Give back exactly the lines that start at the one containing "Where should I" and run to the end of the material, leaving out the pictures.

STORED DATA ▸
──────────────────────────────

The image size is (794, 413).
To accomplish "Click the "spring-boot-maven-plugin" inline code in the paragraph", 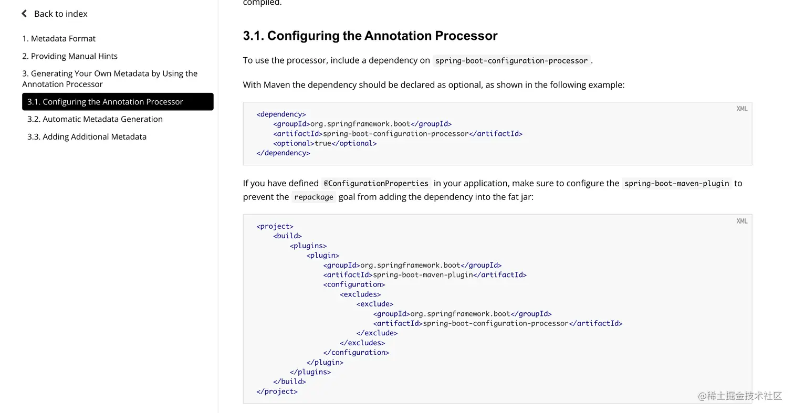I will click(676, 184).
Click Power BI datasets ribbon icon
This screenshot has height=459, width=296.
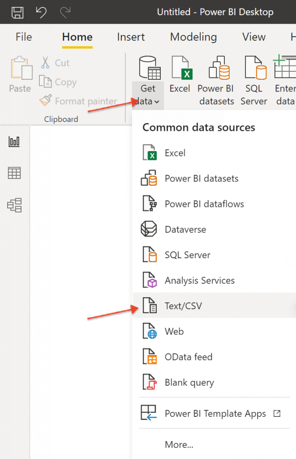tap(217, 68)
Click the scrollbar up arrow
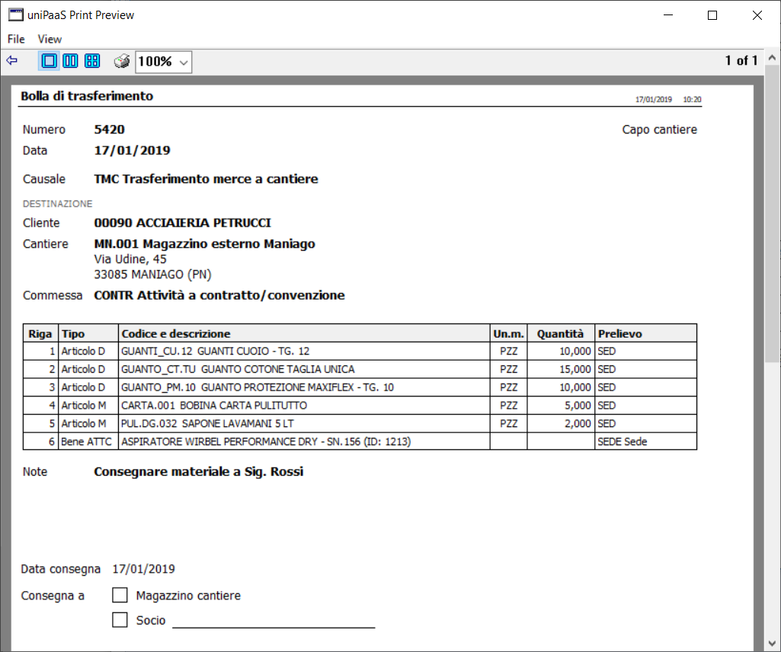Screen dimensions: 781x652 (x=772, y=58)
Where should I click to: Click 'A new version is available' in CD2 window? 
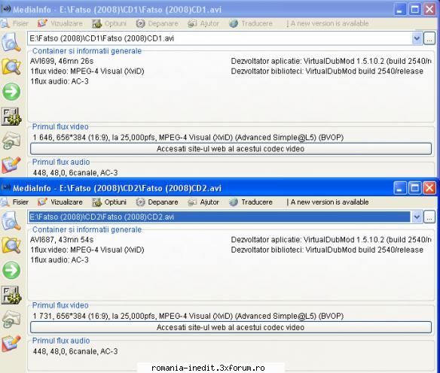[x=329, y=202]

──────────────────────────────

OUTPUT FOR THIS EXERCISE ▸
Where should I click to: Click 'A new version is available' in CD2 window? 
[x=329, y=202]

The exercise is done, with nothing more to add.